Aus Jaskas Tagebuch
Ronny auf Abwegen

Huskyhündin Jaska

 

Unser Ronny auf Abwegen – wer hätte das je gedacht. Denn eigentlich ist er ein ganz Braver. Erst neulich mokierte er sich über meinen Antrittsbesuch bei unseren neuen Nachbarn.
Für mich ist es eben ein Gebot der Höflichkeit, kurz auf einen Hundekuchen vorbeizuschauen und mich vorzustellen. Man erkundigt sich nach dem Befinden der werten Familie und kann gleich einmal nachhaken, wie es denn so mit der Tierliebe allgemein bestellt ist.

Gespeicherte Daten:
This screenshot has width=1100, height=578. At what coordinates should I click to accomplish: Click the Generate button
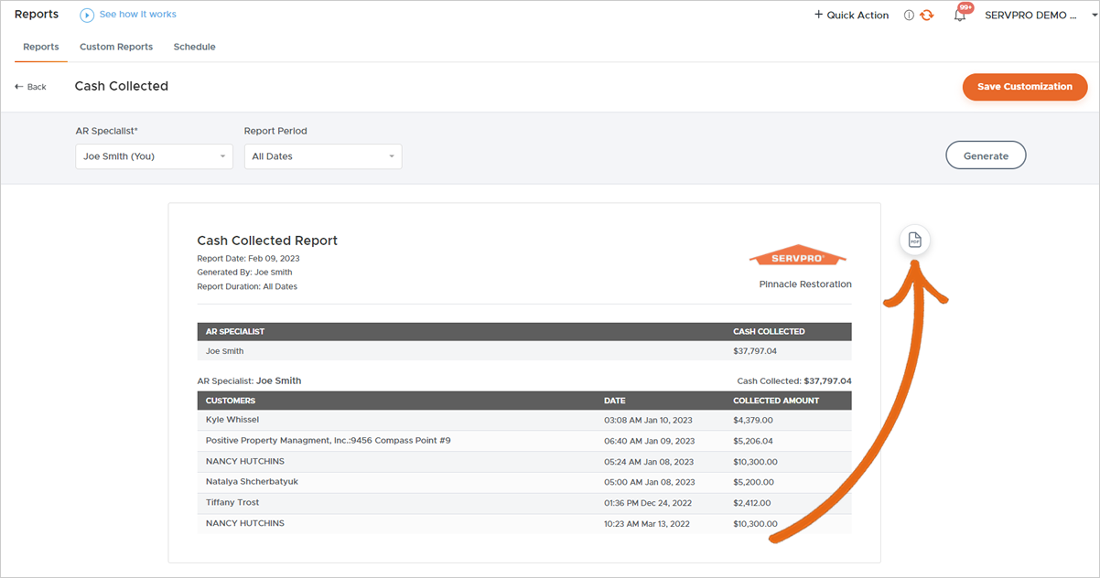coord(985,155)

Die Aufgaben:
1. Stimmen die folgenden Aussagen mit dem Tagebucheintrag über Ronny überein? Antworten Sie jeweils mit Ja oder Nein und zitieren Sie die entscheidenden Worte wörtlich. (a) Ronny wird eigentlich als brav beschrieben. (b) Ronny hat den neuen Nachbarn einen Antrittsbesuch abgestattet. (c) Die schreibende Person hält einen kurzen Besuch bei den Nachbarn für ein Gebot der Höflichkeit.
2. Wie könnte der Tagebucheintrag über Ronny nach dem letzten Satz weitergehen? Schreiben Sie die Fortsetzung.
Die Daten stammen aus einer anderen Quelle.

Lösungen der Übung:
1.
(a) Ja: „Denn eigentlich ist er ein ganz Braver.“
(b) Nein: „Erst neulich mokierte er sich über meinen Antrittsbesuch bei unseren neuen Nachbarn.“
(c) Ja: „Für mich ist es eben ein Gebot der Höflichkeit, kurz auf einen Hundekuchen vorbeizuschauen und mich vorzustellen.“

2.
Gibt es evtl. Haustiere, vielleicht sogar süße, knuddelige Kaninchen oder etwa gar niedliche ZWERGZIEGEN??? Dann verabschiedet man sich nach angemessener Zeit wieder und geht nach Hause. Oder man macht noch einen kleinen Abstecher zu den neuen vierbeinigen Kollegen: Hallo, ich bin die liebe, schmusige Jaskaaaaa…

Okay – wenn man Pech hat muss man anschließend rennen, was die Pfoten hergeben, weil die fremden Zweibeiner diesen Besuch völlig missverstanden haben. Aber neulich im Zweitrevier ist davon nichts passiert. Da habe ich weder Zwei- noch Vierbeiner angetroffen. Waren wohl alle zu sehr anderweitig beschäftigt.

Eigentlich war es ein wunderschöner Tag

Doch der liebe Ronny selbst…  Anfang Januar fuhr Christa mit uns am späten Nachmittag in den Wald am See. Nach unserer Runde wollten wir den Boss am Bahnhof abholen. Als wir wieder zum Auto kamen, hatten wir jedoch noch etwas Zeit, und deshalb beschloss Christa, mit uns ein Stück Richtung See zu laufen.

Inzwischen stand schon der Mond am Himmel. Er hing wie eine goldene Kugel über dem See, spiegelte sich dort im Wasser und ergoss sein güldenes Licht über die schneeverzauberte Landschaft.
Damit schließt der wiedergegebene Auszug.